«L’opération antidrogue commune menée jeudi et vendredi derniers par les forces de l’ordre belge et néerlandaise a débouché sur une série de perquisitions et d’arrestations (neuf aux Pays-Bas, une à Liège et une à Courtrai )», a confirmé mardi Frédéric Bariseau, substitut du procureur du Roi de Tournai. Le magistrat et des enquêteurs de la police judiciaire fédérale de Tournai-Mons ont retracé la genèse de ce dossier et du phénomène des drug runners. Il est ici question d’une organisation criminelle (basée dans le Limbourg néerlandais) structurée à plusieurs niveaux et de polycriminalité, avec des protagonistes prêts à commettre des actes extrêmes de violence (agressions, homicides…) en raison de la concurrence entre réseaux. Ainsi, à Mouscron, une maison servait d’endroit de stockage à la drogue et de repaire aux livreurs. L’un d’eux, un Marocain de 34 ans avait été battu à mort dans cette habitation en novembre 2010: son corps avait par la suite été retrouvé dans un sac à Wattrelos (F).

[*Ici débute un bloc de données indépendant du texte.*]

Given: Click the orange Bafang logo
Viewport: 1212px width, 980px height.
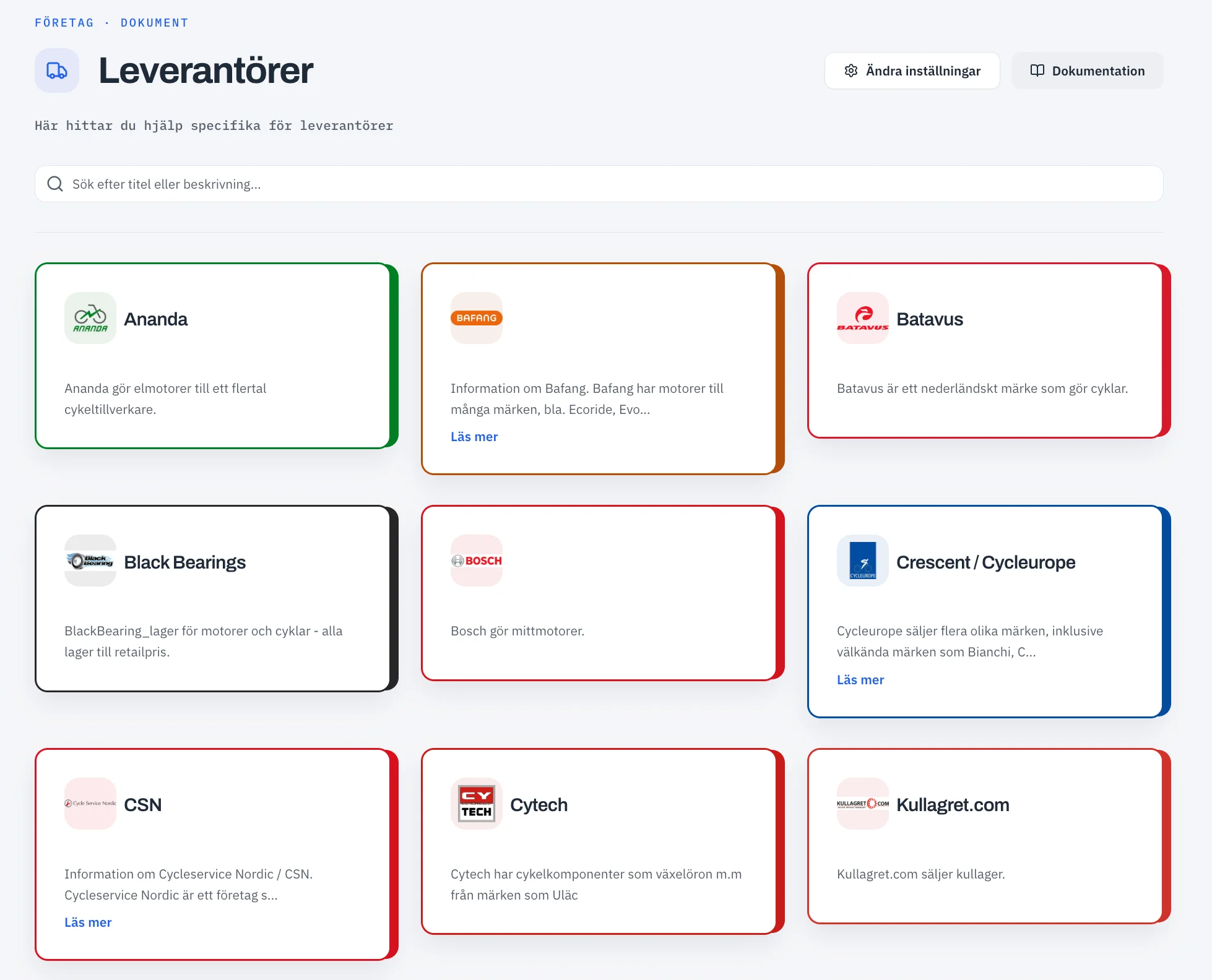Looking at the screenshot, I should tap(477, 318).
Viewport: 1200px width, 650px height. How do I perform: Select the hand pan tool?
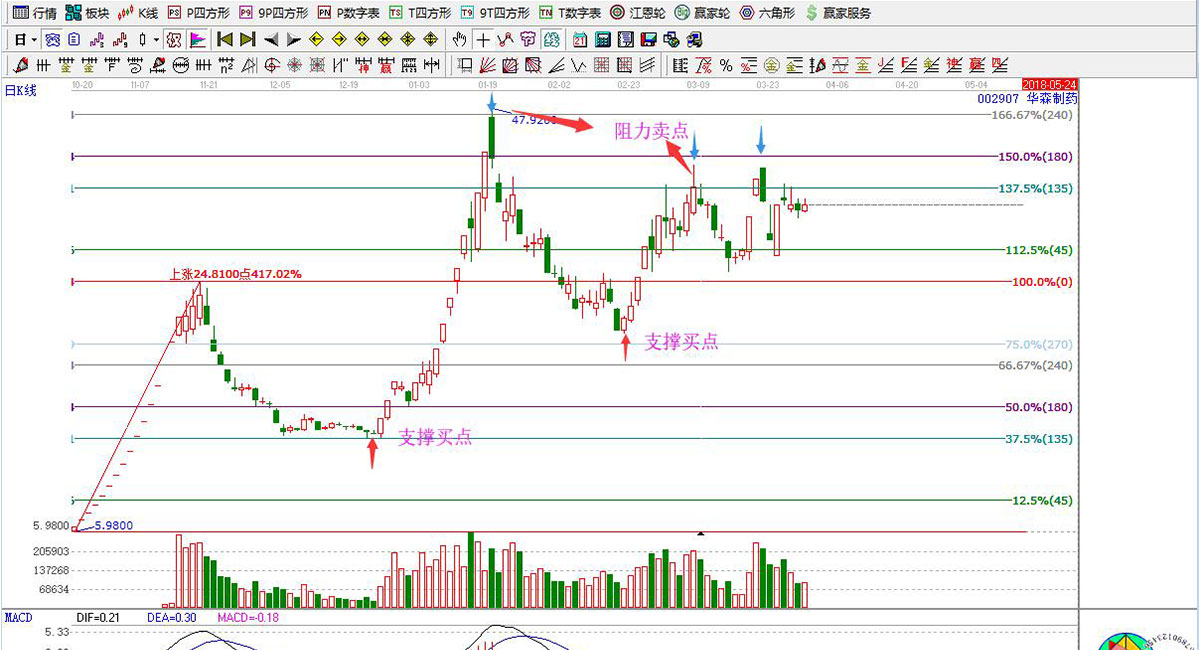pyautogui.click(x=459, y=40)
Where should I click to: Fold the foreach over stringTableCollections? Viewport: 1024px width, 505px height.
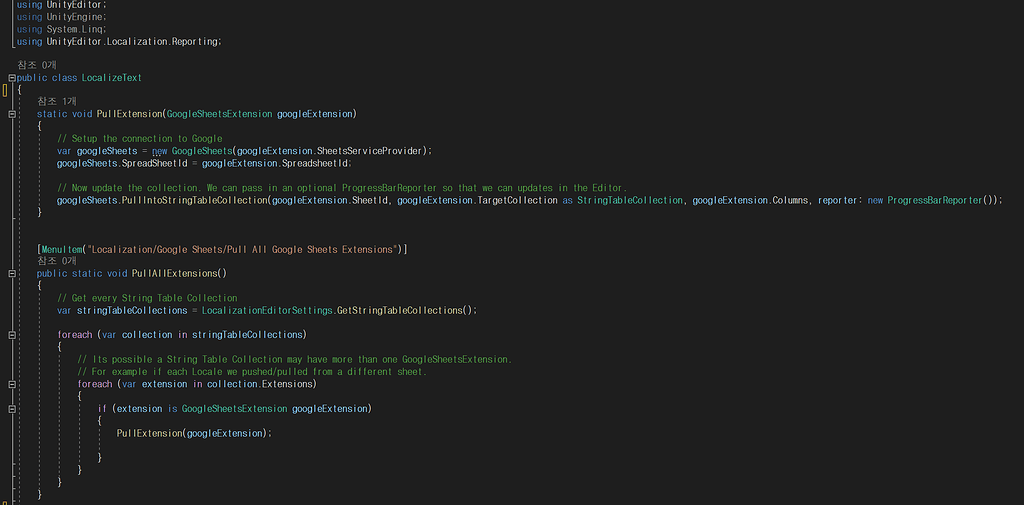coord(11,334)
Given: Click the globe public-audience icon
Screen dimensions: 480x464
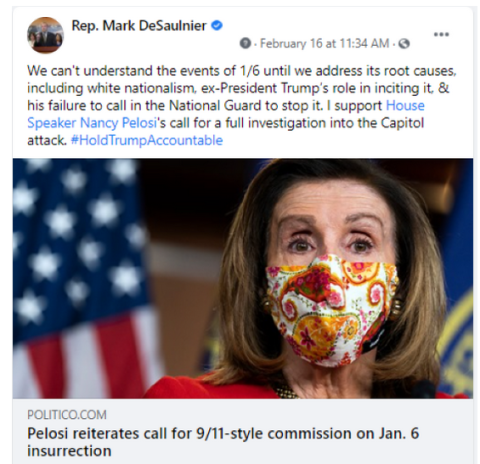Looking at the screenshot, I should coord(404,44).
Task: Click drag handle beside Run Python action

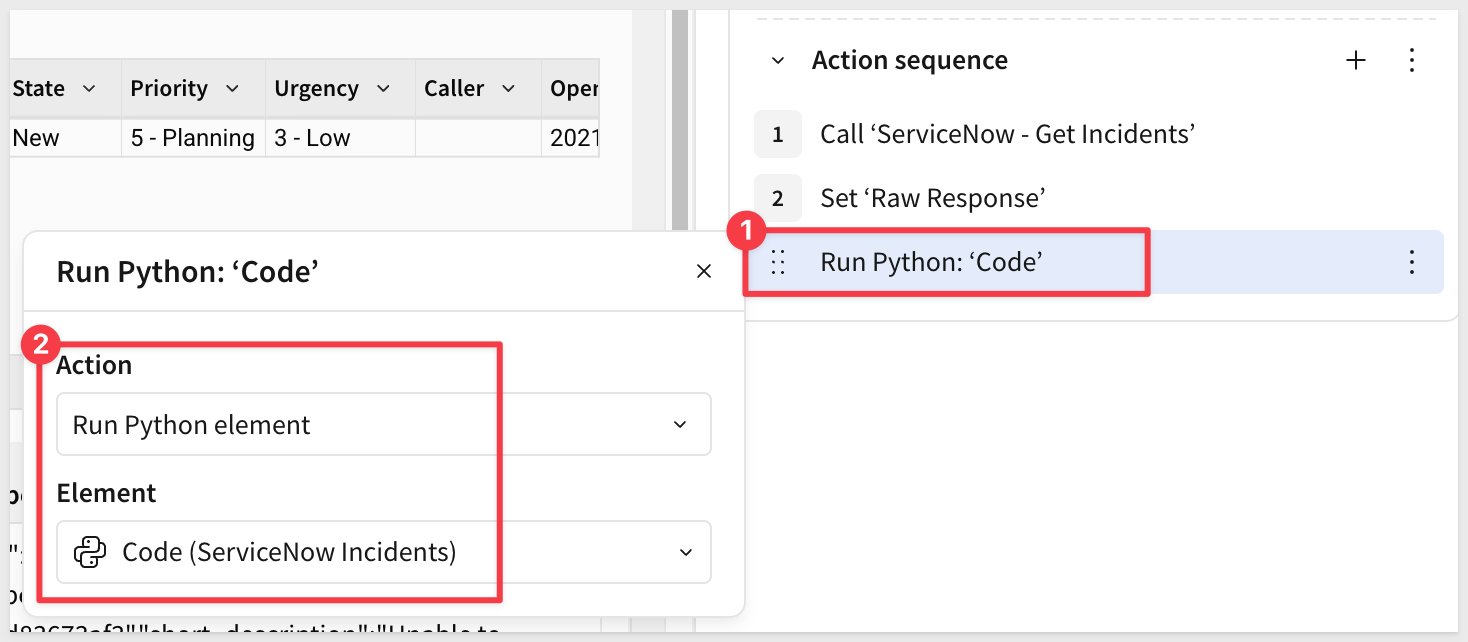Action: coord(778,263)
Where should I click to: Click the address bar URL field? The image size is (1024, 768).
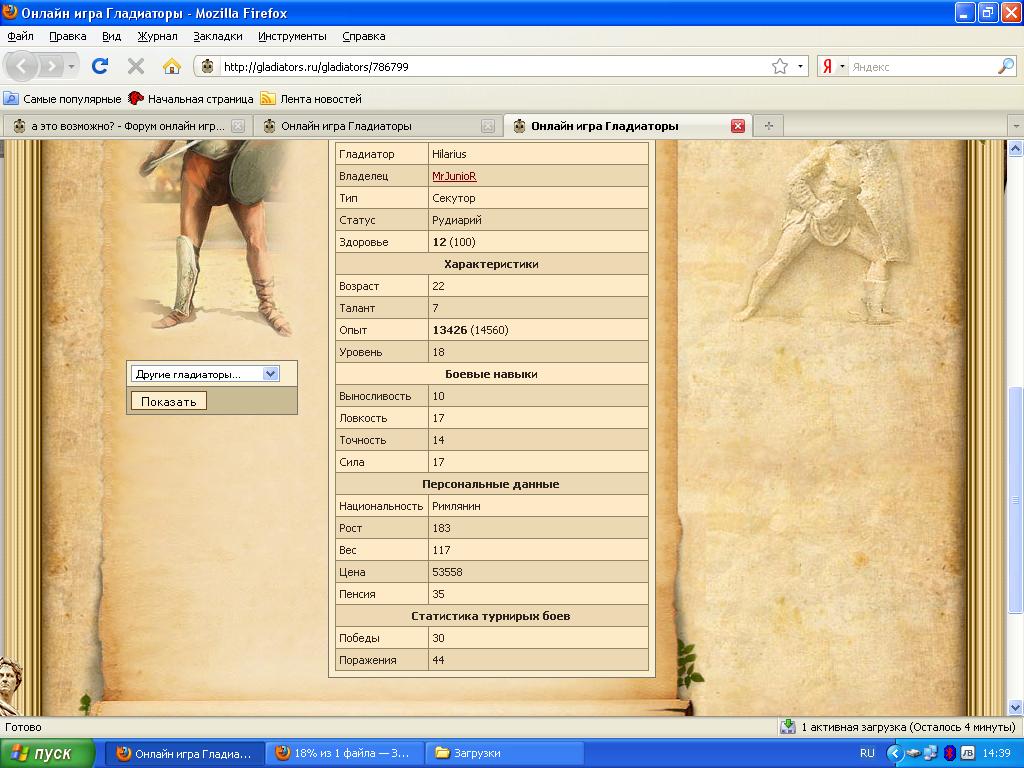(490, 67)
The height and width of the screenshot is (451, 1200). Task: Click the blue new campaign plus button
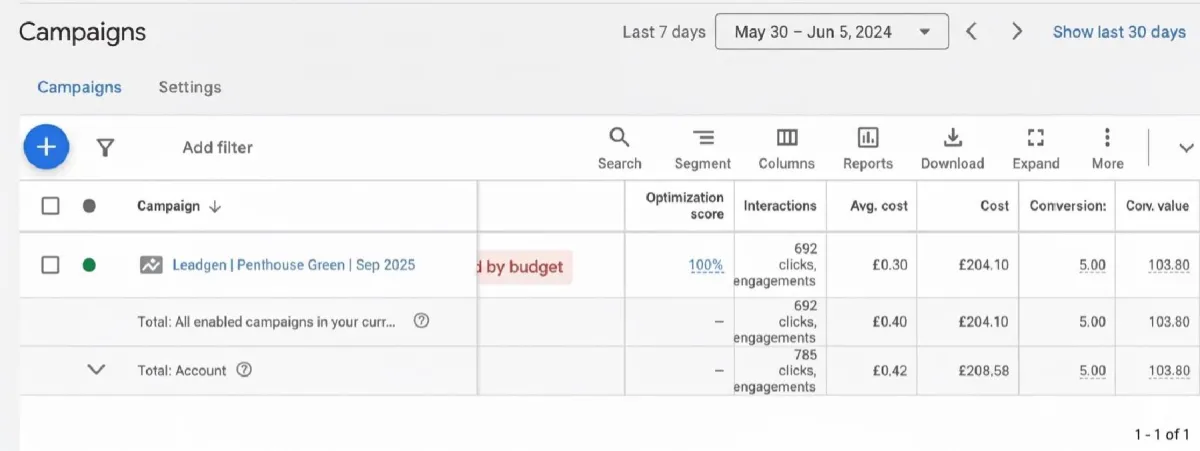click(46, 147)
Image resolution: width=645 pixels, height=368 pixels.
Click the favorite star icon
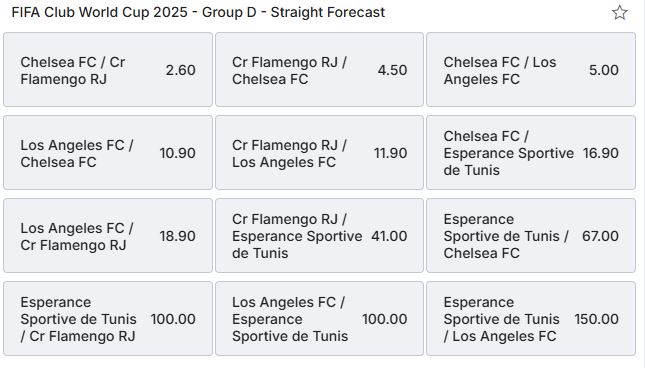tap(619, 12)
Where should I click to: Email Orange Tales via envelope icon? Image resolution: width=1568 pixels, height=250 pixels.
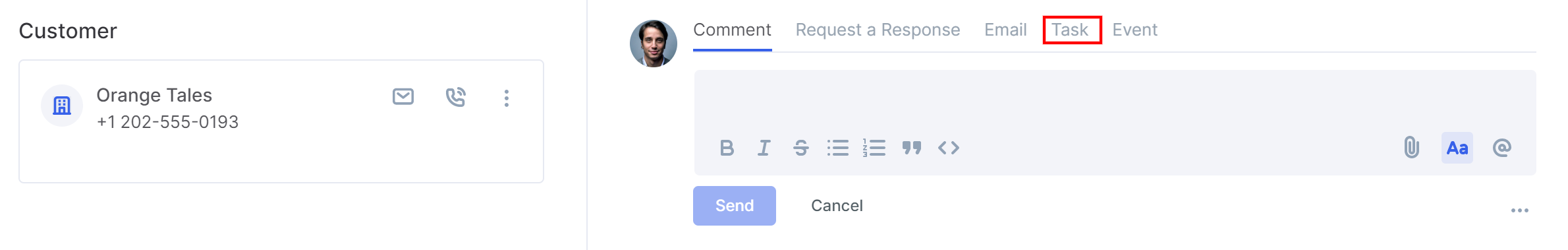point(403,97)

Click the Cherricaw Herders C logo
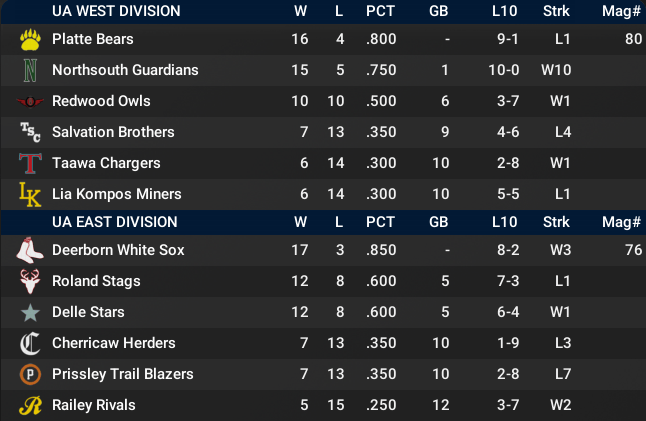click(x=31, y=344)
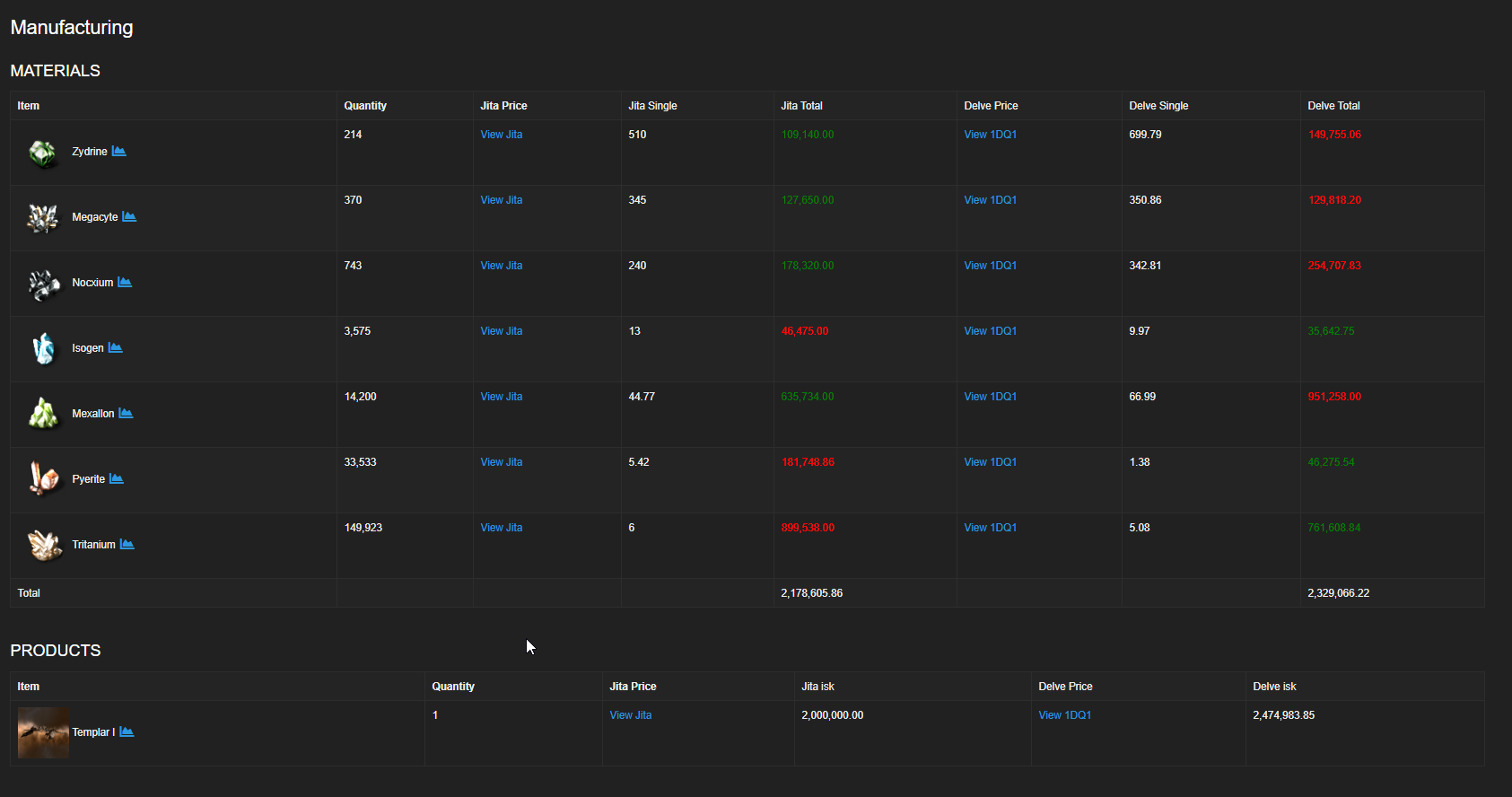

Un dossier emblématique en matière de collaboration
Des drogues dures (héroïne, cocaïne…) étaient livrées quotidiennement sur le territoire belge selon deux axes de livraisons: l’E17 (pour aboutir du côté de Mouscron-Comines et Courtrai) et de l’E25. Une quantité estimée entre 500 grammes et plusieurs kilos était livrée quotidiennement. La clientèle principale (plus ou moins 250 personnes) était française: le Nord, mais aussi la région parisienne et l’Est. Les livreurs étaient des Néerlandais, des Belges et des Français ou encore des personnes en séjour illégal. Ils utilisaient des véhicules de location ou des voitures volées.
Le réseau Karim est connu et surveillé depuis 2005; il disposait d’un véritable call center à Maastricht qui dispatchait les commandes. Mais la Joint Investigation Team (JIT) mise en place en mai 2014 au départ de Tournai a véritablement permis une plus grande rapidité d’exécution en évitant de passer à chaque fois par des commissions rogatoires: cet outil sur l’entraide judiciaire internationale en matière pénale, offre la possibilité aux enquêteurs belges et néerlandais d’avoir en permanence accès aux données du dossier: «On est passé à un cadre supérieur. » On parle ici d’un réseau très résistant qui a rapporté plusieurs millions d’euros (entre dix et vingt) et qui part de deux familles marocaines installées à Heerlen. Les bénéfices étaient «réinvestis» au Maroc dans l’immobilier, l’achat de véhicules, etc. Des biens ont été saisis par la justice marocaine dans un village.
La semaine dernière, en Belgique, deux livreurs ont été arrêtés à Liège et Courtrai en possession de 281 grammes d’héroïne, 46 grammes de cocaïne et 3 160 euros. Ils ont été placés sous mandat vendredi par la juge d’instruction Demol et confirmés mardi par la Chambre du Conseil
À Heerlen et Rotterdam, une opération d’envergure (onze perquisitions) a été menée pour procéder au démantèlement de l’organisation criminelle et du call center. On y a saisi 19 kg d’héroïne, de cocaïne et d’amphétamines, 15 kg de produits de coupe, 147 000 euros, du matériel de conditionnement (presse, tamis, sachets, balances…), quatre véhicules et des armes.
«Cette fois-ci, on leur a fait mal» estime M. François Farcy, directeur judiciaire Mons/Tournai.